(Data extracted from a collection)
########
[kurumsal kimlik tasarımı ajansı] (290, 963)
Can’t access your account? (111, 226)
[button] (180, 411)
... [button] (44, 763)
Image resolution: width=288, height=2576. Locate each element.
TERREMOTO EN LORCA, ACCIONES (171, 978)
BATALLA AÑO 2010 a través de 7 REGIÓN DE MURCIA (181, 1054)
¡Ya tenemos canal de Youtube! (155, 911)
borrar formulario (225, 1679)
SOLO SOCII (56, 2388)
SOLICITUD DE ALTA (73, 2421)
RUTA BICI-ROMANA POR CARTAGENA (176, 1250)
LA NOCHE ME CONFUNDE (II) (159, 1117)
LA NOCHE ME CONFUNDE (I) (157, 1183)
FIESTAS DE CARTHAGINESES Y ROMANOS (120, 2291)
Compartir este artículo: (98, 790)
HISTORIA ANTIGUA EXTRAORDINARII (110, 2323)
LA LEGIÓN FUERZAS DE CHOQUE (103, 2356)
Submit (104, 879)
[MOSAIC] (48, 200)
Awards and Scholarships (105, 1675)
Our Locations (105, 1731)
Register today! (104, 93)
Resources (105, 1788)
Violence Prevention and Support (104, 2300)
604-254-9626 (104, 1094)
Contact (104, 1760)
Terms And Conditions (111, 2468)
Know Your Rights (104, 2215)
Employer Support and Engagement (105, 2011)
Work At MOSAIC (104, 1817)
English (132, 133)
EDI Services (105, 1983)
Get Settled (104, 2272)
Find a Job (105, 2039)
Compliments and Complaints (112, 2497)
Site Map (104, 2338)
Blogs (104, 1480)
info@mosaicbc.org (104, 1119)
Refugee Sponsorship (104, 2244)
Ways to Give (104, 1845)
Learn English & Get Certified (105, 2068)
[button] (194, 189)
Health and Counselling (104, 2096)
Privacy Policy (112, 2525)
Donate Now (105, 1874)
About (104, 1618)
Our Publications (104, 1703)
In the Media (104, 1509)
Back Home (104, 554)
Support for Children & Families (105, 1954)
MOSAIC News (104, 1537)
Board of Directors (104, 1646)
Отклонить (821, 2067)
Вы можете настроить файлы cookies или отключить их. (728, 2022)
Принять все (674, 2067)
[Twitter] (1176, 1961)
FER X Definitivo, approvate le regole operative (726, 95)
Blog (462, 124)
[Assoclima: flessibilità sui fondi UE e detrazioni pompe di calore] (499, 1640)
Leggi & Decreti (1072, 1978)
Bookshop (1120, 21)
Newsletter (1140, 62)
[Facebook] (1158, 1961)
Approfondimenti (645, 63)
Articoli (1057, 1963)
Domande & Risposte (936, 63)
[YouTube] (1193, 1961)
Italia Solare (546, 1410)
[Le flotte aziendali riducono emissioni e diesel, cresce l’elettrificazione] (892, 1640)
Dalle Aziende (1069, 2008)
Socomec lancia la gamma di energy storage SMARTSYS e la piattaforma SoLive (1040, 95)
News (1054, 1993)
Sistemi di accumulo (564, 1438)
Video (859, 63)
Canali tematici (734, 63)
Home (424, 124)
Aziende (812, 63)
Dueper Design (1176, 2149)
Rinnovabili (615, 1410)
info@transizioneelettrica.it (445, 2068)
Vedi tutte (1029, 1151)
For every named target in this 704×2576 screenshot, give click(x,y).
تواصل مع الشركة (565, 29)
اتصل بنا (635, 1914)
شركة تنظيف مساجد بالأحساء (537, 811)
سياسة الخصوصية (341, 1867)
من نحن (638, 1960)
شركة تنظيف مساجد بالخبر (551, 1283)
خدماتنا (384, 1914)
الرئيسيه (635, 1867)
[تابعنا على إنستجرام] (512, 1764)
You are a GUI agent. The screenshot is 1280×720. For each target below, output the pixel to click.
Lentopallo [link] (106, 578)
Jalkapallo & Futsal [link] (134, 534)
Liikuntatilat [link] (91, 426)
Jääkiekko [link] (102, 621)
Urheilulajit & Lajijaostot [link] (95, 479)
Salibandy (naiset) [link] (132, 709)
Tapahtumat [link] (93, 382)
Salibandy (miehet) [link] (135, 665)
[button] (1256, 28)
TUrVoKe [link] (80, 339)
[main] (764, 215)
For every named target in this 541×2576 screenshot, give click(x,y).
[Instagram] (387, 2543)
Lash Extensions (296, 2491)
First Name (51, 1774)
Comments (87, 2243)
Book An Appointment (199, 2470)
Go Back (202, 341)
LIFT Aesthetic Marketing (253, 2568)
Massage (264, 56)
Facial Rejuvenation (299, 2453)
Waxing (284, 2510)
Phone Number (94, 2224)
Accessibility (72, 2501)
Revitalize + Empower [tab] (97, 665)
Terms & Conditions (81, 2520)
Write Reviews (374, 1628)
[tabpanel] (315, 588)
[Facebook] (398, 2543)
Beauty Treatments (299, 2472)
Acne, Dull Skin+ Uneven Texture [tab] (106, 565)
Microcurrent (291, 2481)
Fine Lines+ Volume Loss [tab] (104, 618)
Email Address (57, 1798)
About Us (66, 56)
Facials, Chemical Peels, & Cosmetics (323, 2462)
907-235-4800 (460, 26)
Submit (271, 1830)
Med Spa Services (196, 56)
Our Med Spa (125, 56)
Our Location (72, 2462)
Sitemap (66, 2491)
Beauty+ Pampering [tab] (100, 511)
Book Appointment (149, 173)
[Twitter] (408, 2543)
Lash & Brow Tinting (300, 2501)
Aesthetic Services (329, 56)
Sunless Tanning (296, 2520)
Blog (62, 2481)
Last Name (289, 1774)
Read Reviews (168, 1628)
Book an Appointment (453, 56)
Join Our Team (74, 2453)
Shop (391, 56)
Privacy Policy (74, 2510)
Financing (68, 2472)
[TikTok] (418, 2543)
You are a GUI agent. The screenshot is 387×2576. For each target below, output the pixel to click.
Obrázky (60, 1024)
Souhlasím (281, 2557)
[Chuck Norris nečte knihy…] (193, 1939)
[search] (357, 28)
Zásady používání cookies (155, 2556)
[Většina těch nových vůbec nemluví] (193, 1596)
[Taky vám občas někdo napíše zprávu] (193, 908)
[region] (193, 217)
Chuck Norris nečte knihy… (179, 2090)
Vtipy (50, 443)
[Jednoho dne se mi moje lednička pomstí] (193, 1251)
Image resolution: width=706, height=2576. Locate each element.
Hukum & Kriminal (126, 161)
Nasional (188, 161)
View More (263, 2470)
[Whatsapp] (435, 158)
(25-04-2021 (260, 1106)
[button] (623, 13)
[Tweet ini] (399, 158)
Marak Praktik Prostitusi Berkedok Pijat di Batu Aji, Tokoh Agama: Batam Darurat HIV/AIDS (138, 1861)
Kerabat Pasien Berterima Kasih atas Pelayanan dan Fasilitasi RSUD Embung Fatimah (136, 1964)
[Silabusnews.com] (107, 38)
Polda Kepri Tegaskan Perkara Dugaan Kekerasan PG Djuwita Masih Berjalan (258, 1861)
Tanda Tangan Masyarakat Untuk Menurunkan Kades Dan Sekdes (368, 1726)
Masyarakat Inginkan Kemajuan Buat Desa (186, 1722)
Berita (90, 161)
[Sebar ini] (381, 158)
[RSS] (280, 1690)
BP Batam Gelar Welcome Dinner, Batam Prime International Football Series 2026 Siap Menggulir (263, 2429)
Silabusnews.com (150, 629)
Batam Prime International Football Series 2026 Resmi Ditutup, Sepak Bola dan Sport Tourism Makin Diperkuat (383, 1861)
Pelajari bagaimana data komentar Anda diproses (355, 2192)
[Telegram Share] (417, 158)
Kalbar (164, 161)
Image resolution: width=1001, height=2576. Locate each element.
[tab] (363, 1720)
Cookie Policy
########
Filter the data above, keeping only lines that include the string "Series".

BP Batam Gelar Welcome Dinner, Batam Prime International Football Series 2026 Siap Menggulir (263, 2429)
Batam Prime International Football Series 2026 Resmi Ditutup, Sepak Bola dan Sport Tourism Makin Diperkuat (383, 1861)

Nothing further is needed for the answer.